**Text:**
::::

Neutrons make structural changes in molecular brushes visible
Date:
October 29, 2020
Source:
Technical University of Munich (TUM)
Summary:
They look like microscopic bottle brushes: Polymers with a backbone
and tufts of side arms. This molecular design gives them unusual
abilities: For example, they can bind active agents and release
them again when the temperature changes. With the help of neutrons,
a research team has now succeeded to unveil the changes in the
internal structure in course of the process.
FULL STORY ==========================================================================
They look like microscopic bottle brushes: Polymers with a backbone and
tufts of side arms. This molecular design gives them unusual abilities:
For example, they can bind active agents and release them again when the temperature changes. With the help of neutrons, a research team from
the Technical University of Munich (TUM) has now succeeded to unveil
the changes in the internal structure in course of the process.
==========================================================================
"The structure of the bottle-brush polymers, which are only nanometers
in size, cannot be investigated using classical optical methods: It
can be seen that an aqueous solution containing these polymers becomes
turbid at a certain temperature. But why this is the case, and how the
backbone and the side arms stretch out into in the water or contract,
has not yet been clarified," reports Prof. Christine Papadakis.
There is a simple reason why scientists would like to know more about
the inner life of bottle-brush polymers: The fluffy molecules, which
consist of different polymer chains and abruptly change their solubility
in water at a certain temperature, are promising candidates for a variety
of applications.
For example, they could be used as catalysts to accelerate chemical
reactions, as molecular switches to open or close tiny valves, or
as transport media for medical drugs -- the molecular brushes could
thus bring pharmaceuticals to a center of inflammation and, because
the temperature is elevated there, release them directly at the site
of action.

::::

**What to produce:**
Return the whole molecular brushes article word for word. The items have no role in this exercise.

::::

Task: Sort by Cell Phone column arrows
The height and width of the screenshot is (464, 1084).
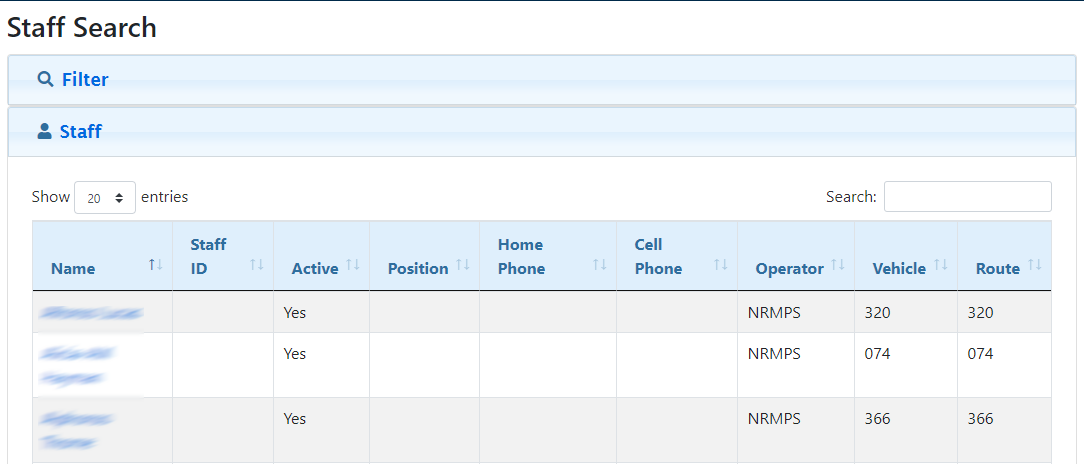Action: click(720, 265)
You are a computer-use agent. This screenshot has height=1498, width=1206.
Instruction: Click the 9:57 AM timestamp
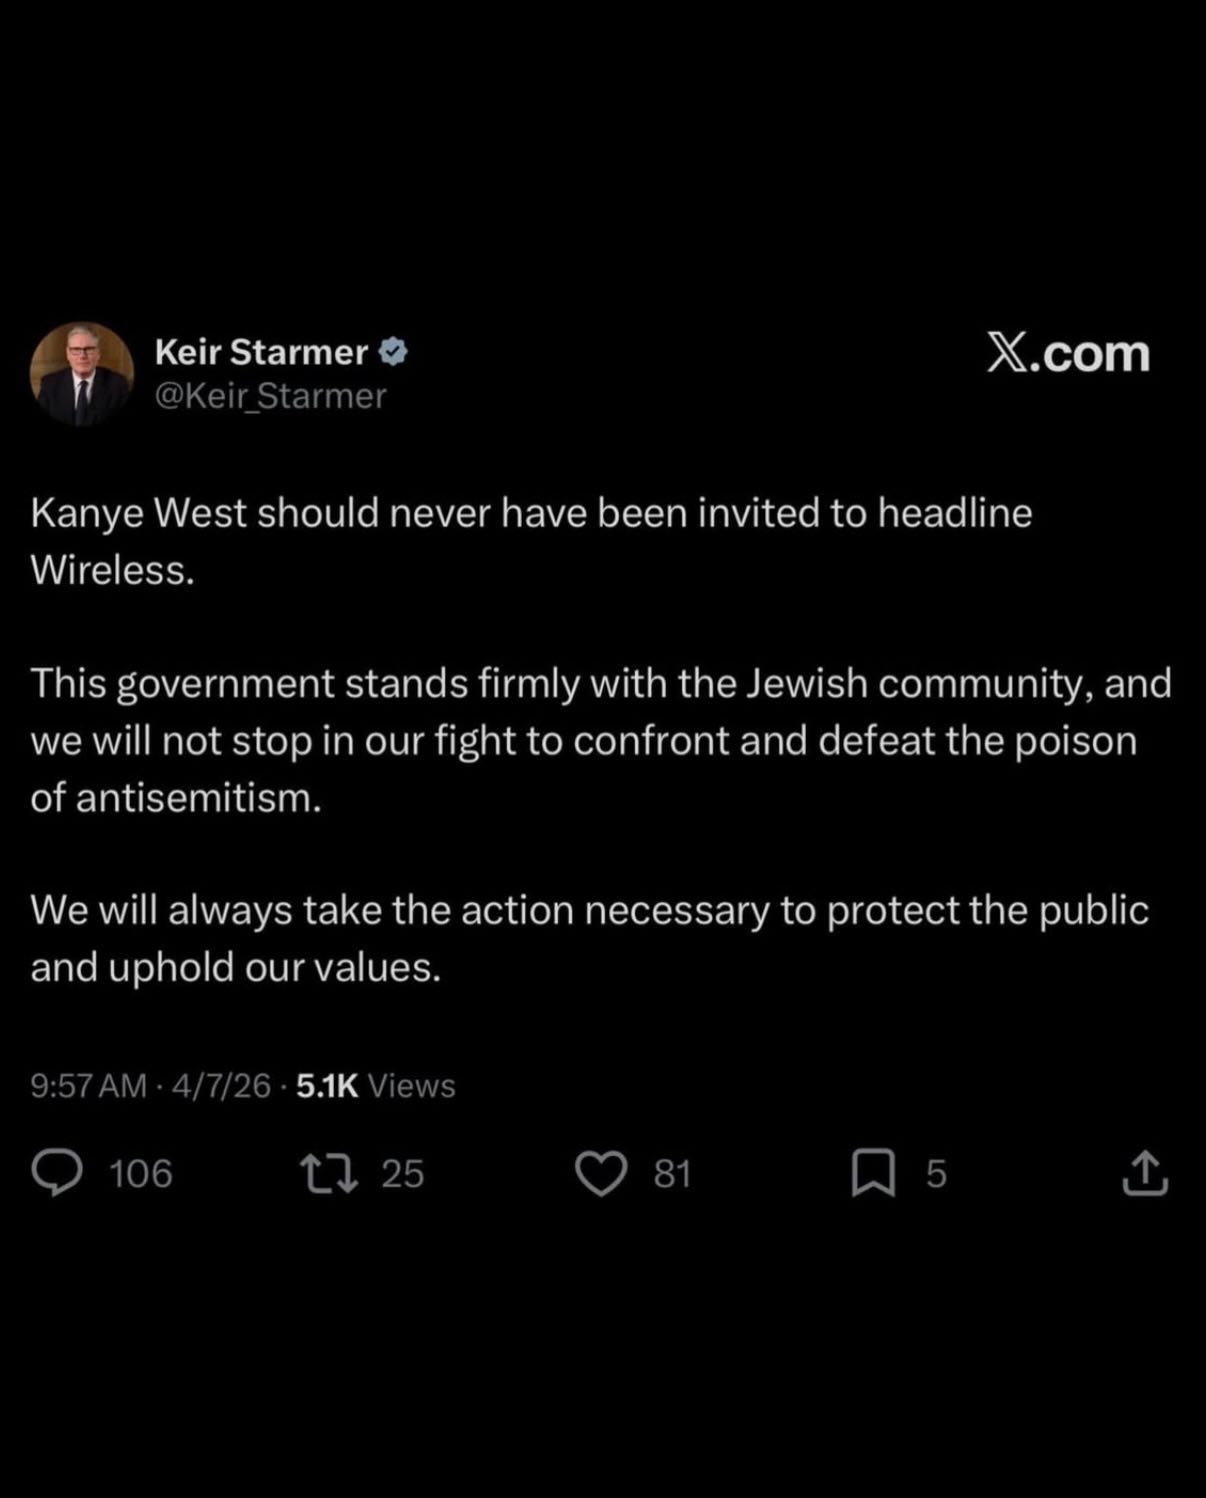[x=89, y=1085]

::::

**Exercise output:**
Neutrons make structural changes in molecular brushes visible
Date:
October 29, 2020
Source:
Technical University of Munich (TUM)
Summary:
They look like microscopic bottle brushes: Polymers with a backbone
and tufts of side arms. This molecular design gives them unusual
abilities: For example, they can bind active agents and release
them again when the temperature changes. With the help of neutrons,
a research team has now succeeded to unveil the changes in the
internal structure in course of the process.
FULL STORY ==========================================================================
They look like microscopic bottle brushes: Polymers with a backbone and
tufts of side arms. This molecular design gives them unusual abilities:
For example, they can bind active agents and release them again when the temperature changes. With the help of neutrons, a research team from
the Technical University of Munich (TUM) has now succeeded to unveil
the changes in the internal structure in course of the process.
==========================================================================
"The structure of the bottle-brush polymers, which are only nanometers
in size, cannot be investigated using classical optical methods: It
can be seen that an aqueous solution containing these polymers becomes
turbid at a certain temperature. But why this is the case, and how the
backbone and the side arms stretch out into in the water or contract,
has not yet been clarified," reports Prof. Christine Papadakis.
There is a simple reason why scientists would like to know more about
the inner life of bottle-brush polymers: The fluffy molecules, which
consist of different polymer chains and abruptly change their solubility
in water at a certain temperature, are promising candidates for a variety
of applications.
For example, they could be used as catalysts to accelerate chemical
reactions, as molecular switches to open or close tiny valves, or
as transport media for medical drugs -- the molecular brushes could
thus bring pharmaceuticals to a center of inflammation and, because
the temperature is elevated there, release them directly at the site
of action.